■ **TASK DETAILS**: For this exercise, reproduce only the lines from the one holding "You are a computer-use" through the final line of the data below, exactly, and omit pictures.

##### LISTED ENTRIES #####

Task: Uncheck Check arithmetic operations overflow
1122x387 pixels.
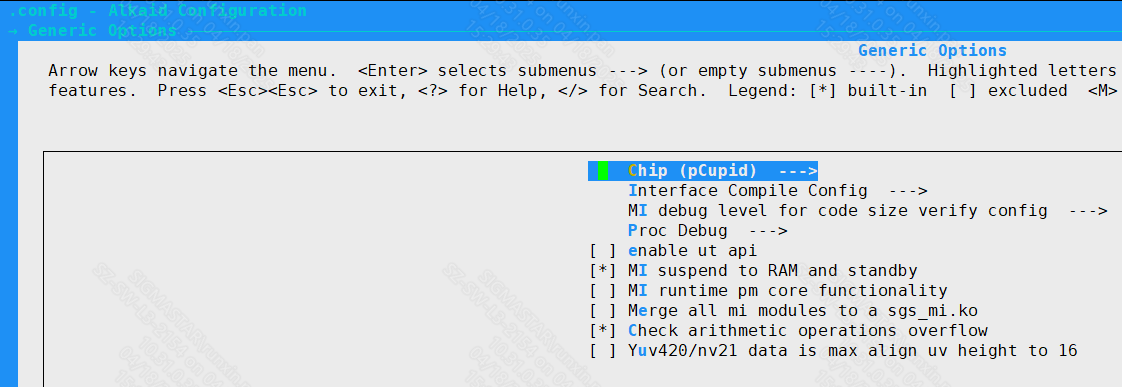Action: pyautogui.click(x=603, y=331)
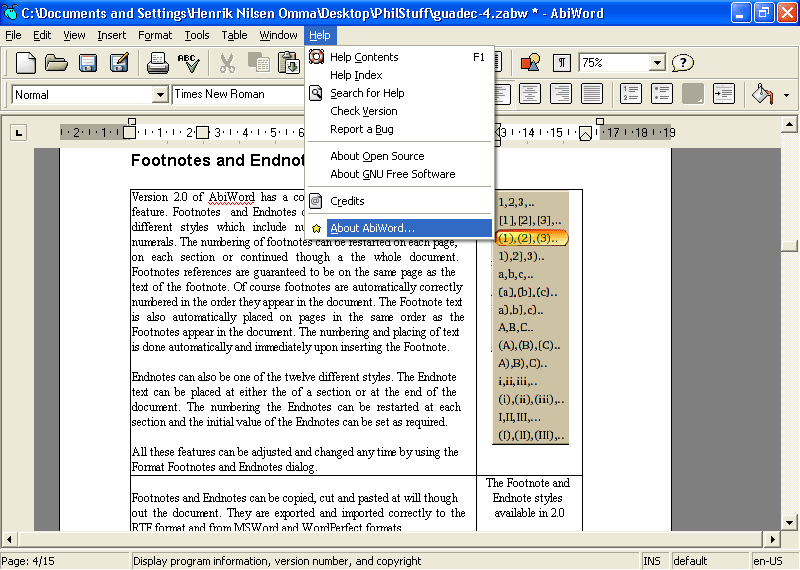Expand the Normal style dropdown
800x570 pixels.
click(x=160, y=95)
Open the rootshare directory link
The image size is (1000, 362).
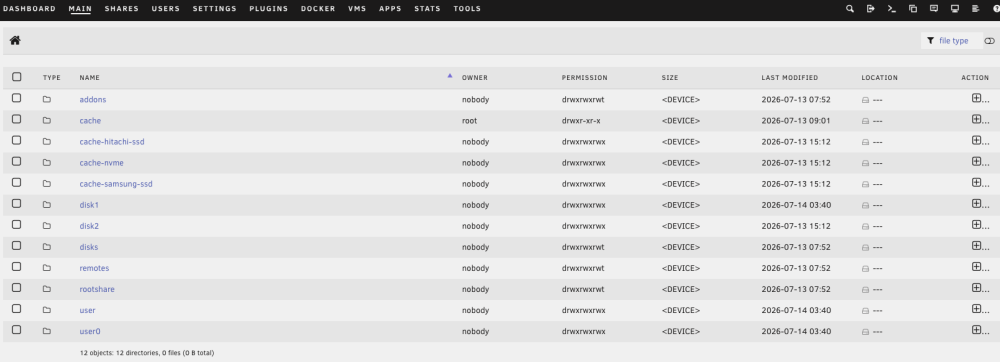click(x=97, y=289)
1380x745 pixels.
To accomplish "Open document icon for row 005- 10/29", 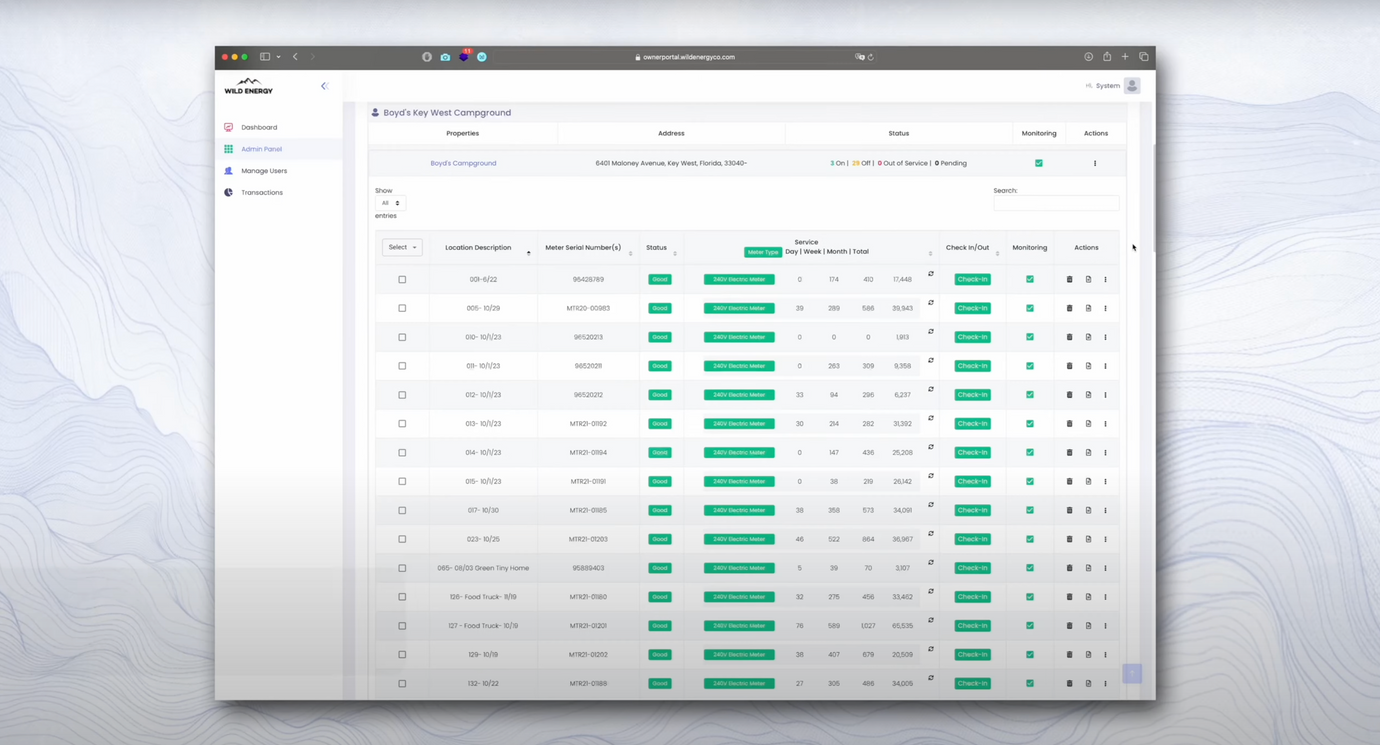I will 1088,309.
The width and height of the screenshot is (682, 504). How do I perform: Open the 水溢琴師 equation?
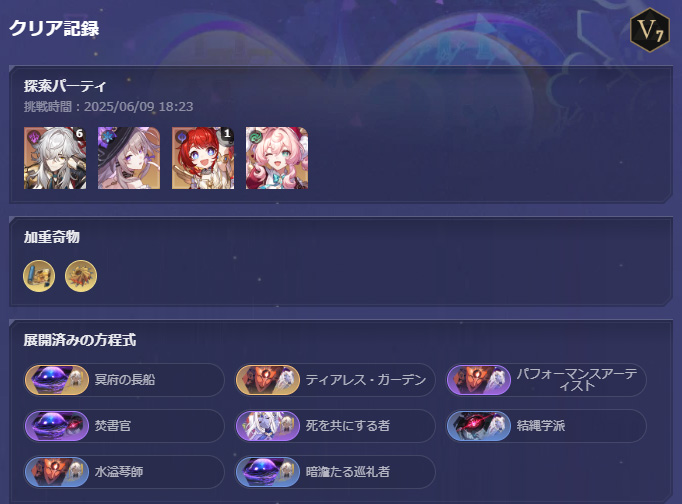click(124, 472)
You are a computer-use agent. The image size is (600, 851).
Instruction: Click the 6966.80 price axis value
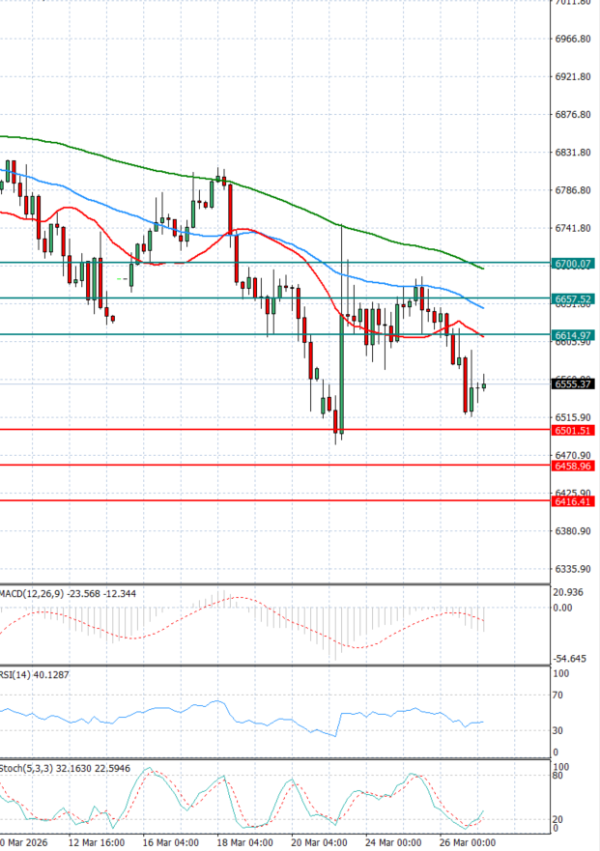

#####

■ **THE ANSWER**:
You are a computer-use agent. The image size is (600, 851).
Instruction: Click the 6966.80 price axis value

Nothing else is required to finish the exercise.